ITEM 6.           CONTRACTS, ARRANGEMENTS, UNDERSTANDINGS OR RELATIONSHIPS WITH 
                  RESPECT TO SECURITIES OF THE ISSUER.

         In connection with the issuance of the Original Notes in 1996, the
Reporting Persons entered into a voting agreement dated as of August 30, 1996
(the "Voting Agreement"). In the Voting Agreement, CEW Partners and Martin Trust
have agreed:

         (1)      to vote their shares of Common Stock in accordance with the
                  recommendation of Edwin Roth and Corey Roth or, absent such
                  recommendation, in accordance with the recommendation of
                  Specialty Chemical's board of directors;

         (2)      to vote their shares in favor of the nominees for the board
                  recommended by Edwin Roth and Corey Roth or, absent such
                  recommendation, for Specialty Chemical's nominees to the
                  board; and

         (3)      not to participate in certain activities which could be
                  related to a change of control of Specialty Chemical.

         As part of the Voting Agreement, Edwin Roth and Corey Roth have both
agreed to vote their shares of Common Stock to elect Geoffrey Colvin and Terence
Conklin, as designees of CEW Partners and Martin Trust, to the board, each of
whom have been serving as directors of Specialty Chemical since 1996.

         CEW Partners and Martin Trust also agreed not to participate in certain
change of control activities. The prohibited activities are:

         (1)      conducting, encouraging, soliciting or in any way
                  participating in, any solicitation of proxies or any election
                  contest with respect to Specialty Chemical; and



<PAGE>   6
                                                            Page 6 of 7 pages


         (2)      encouraging, soliciting or in any way participating in the
                  formation of any "person," as defined in Section 13(d)(3) of
                  the Exchange Act, which owns, or seeks to acquire beneficial
                  ownership of Specialty Chemical's voting stock.

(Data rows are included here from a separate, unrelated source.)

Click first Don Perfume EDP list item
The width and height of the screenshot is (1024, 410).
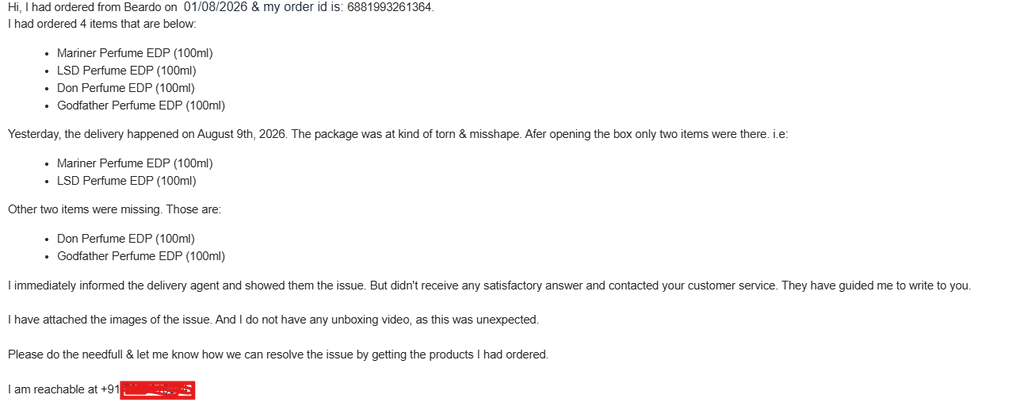coord(126,87)
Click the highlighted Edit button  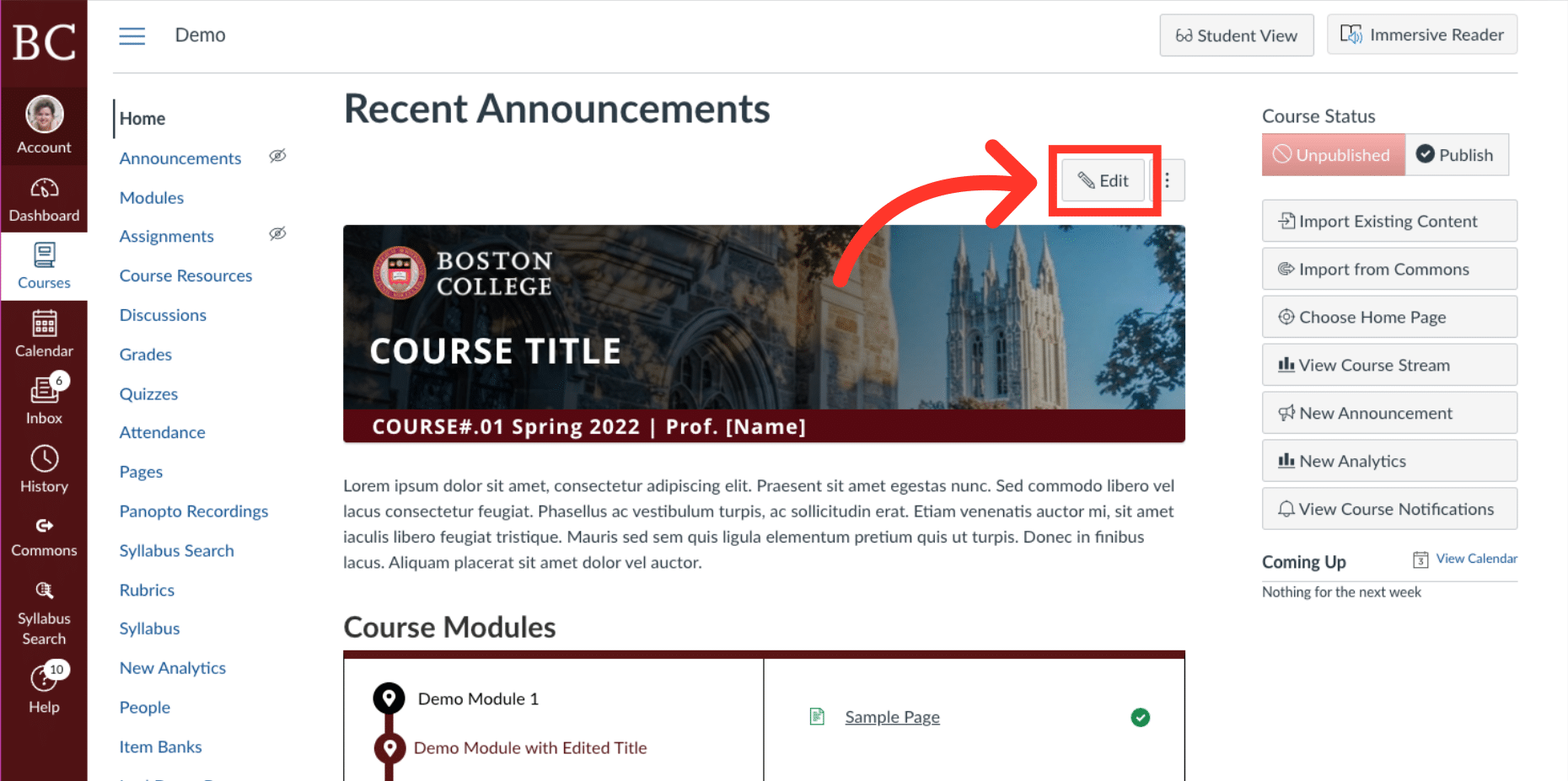[1104, 179]
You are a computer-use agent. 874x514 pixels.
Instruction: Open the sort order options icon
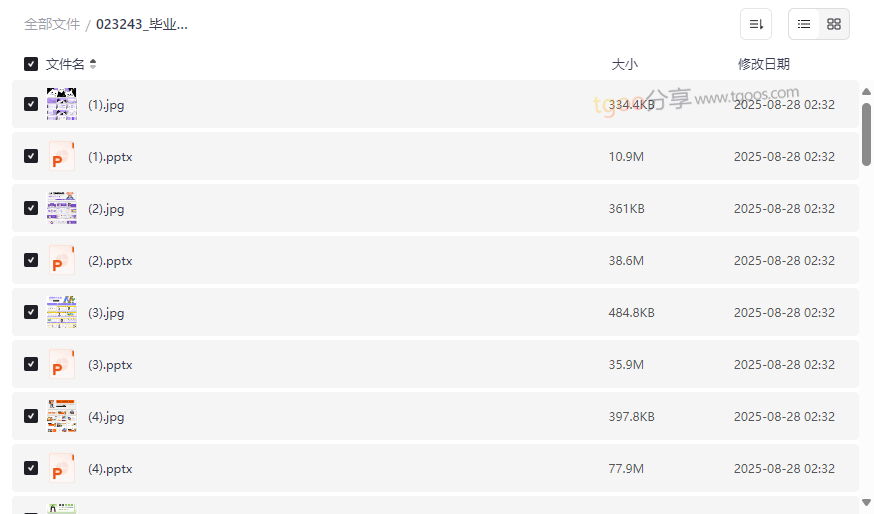756,24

         The Voting Agreement also restricts the transferability of shares of
Common Stock or Original Notes owned by Edwin Roth and Corey Roth, CEW Partners
and Martin Trust. None of the parties to the Voting Agreement may sell any
shares or Original Notes owned by them without first offering the other parties
an opportunity to purchase the shares or Original Notes on the same terms as
those being offered by a third party. In addition, neither CEW Partners nor
Martin Trust may sell, transfer, assign, grant an option with respect to or
otherwise dispose of, any shares or Original Notes, or enter into any agreement
or understanding with respect to the foregoing, to any person or group (1) which
has filed, or intends to file, a Schedule 13D or 13G with the Commission with
respect to any class of shares of capital stock of Specialty Chemical or (2) is
known by either of them to be accumulating stock on behalf of or acting in
concert with any person or group contemplated by clause (1) above.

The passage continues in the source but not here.